Wooing investors in the US, India's Finance Minister Arun Jaitley on Thursday said economic reforms being currently shaped through the legislative process can push India's growth rate above 7 to 7.5 percent range.
"Neither the government, nor the people, nor the industry whose representatives, some of whom are here, nobody is very excited about a 7-7.5 percent growth rate in India," Jaitley said here at the Council on Foreign Relations (CFR), a leading think tank.
"Because a series of reform fixes which are in the pipeline and are to be implemented, we have now identified all the problem areas," he said in a conversation with Timothy Geithner, president of investment firm Warburg Pincus.
"I think one by one as we go resolving most of them, hopefully we should reach what our destination targets are," Jaitley added.
Earlier on Thursday, he told the Wall Street Journal: "The India story can now be brought back to centre stage.
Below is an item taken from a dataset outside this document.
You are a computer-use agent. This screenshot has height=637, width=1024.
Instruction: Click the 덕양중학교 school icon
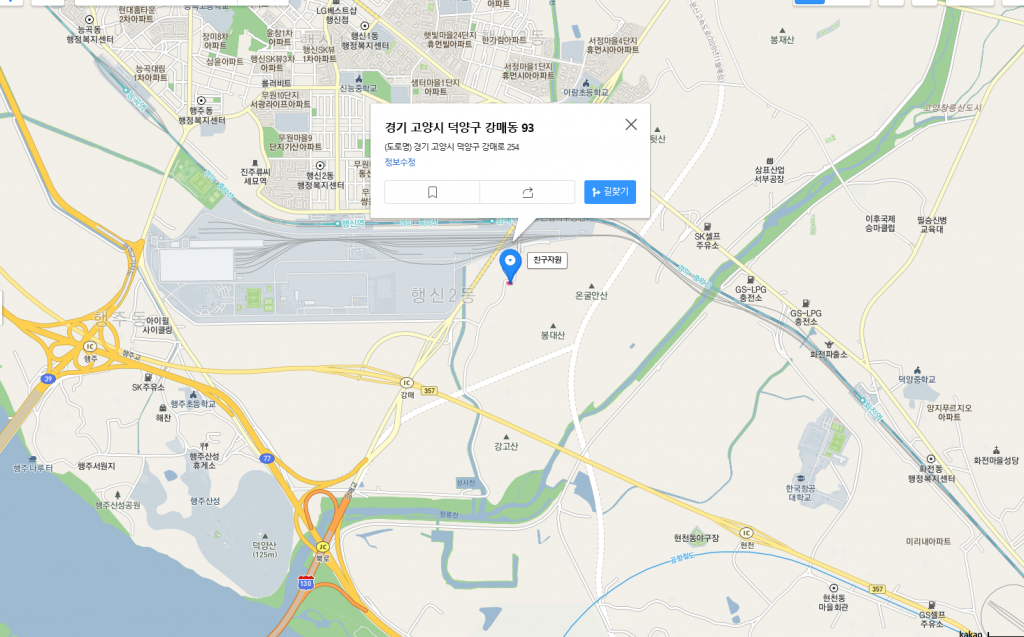click(917, 370)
We were falling off the radar."
"Important changes" are being made in government policies every week, said Jaitley, who is on a nine-day visit to New York, Washington and San Francisco where he will meet investors and chief executives.
Overhauls are moving ahead at "a rapid pace" and "there's a lot of agenda still to cover," Jaitley said.
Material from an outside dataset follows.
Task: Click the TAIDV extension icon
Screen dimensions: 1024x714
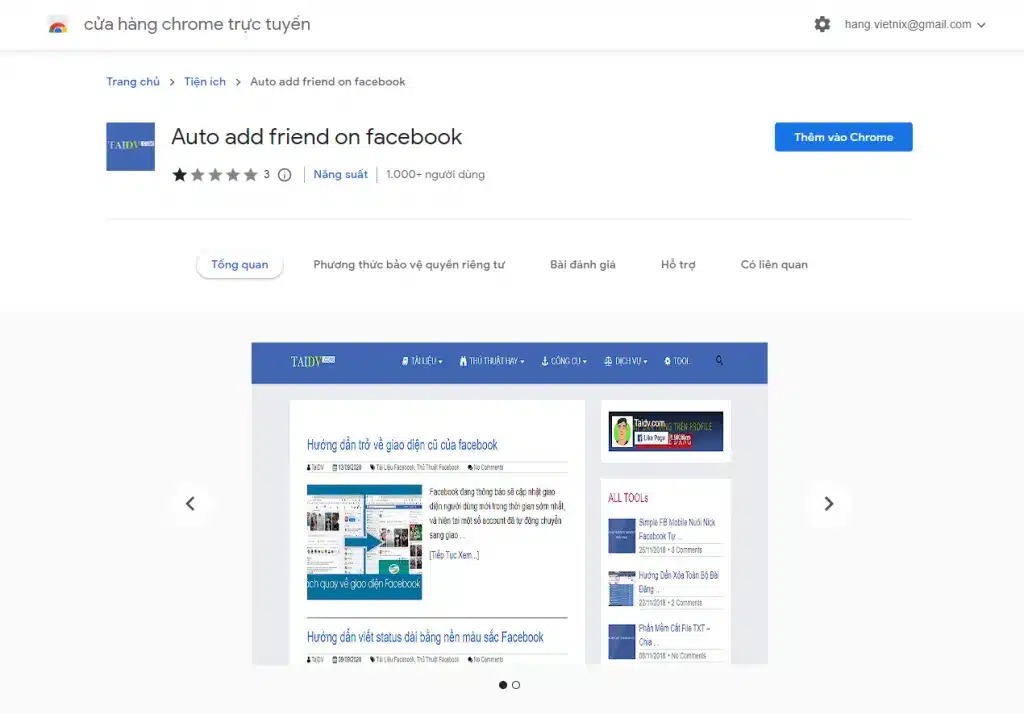Action: coord(130,147)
He also expected Parliament to take action on measures to simplify the country's tax regime.
The government, he said, is looking for compromises that would speed up passage of a new law aimed at easing the acquisition of land for development projects.
Referring to tax notices issued to foreign investors to retroactively pay a tax, known as the Minimum Alternate Tax (MAT), Jaitley said the tax notices were a legacy of a 2012 litigation and would be reviewed by the Indian Supreme Court.
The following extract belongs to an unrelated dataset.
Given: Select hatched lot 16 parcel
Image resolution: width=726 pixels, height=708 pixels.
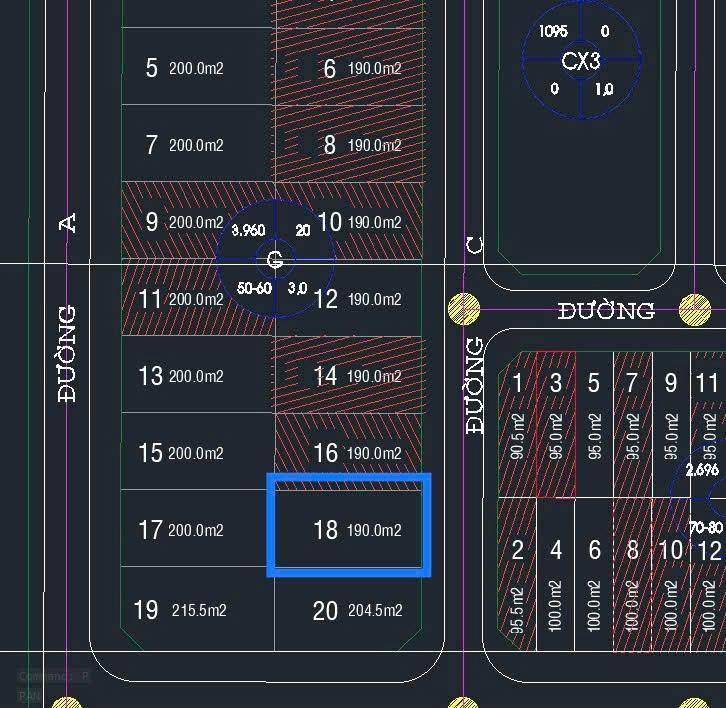Looking at the screenshot, I should (x=349, y=452).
"Once that judgment comes, MAT will get sorted out," he said.
Jaitley noted that the government has enacted a law saying MAT won't apply to foreign institutional investors from April 1, 2015.
With Jaitley allaying concerns of American investors that India will not make retrospective tax demands, the US-India Business Council (USIBC) on Friday said the first year of the Narendra Modi-led government has seen a positive response "from investors across the board".
"The past year has seen a positive affirmation for Prime Minister Modi's 'minimum government, maximum governance' agenda from investors across the board," Mukesh Aghi, president of USIBC, said at a reception here in honour of the finance minister organised by the business chamber.
"The council and its membership eagerly await the passage of critical legislations in the areas of taxation and the Land Acquisition Bill," he added.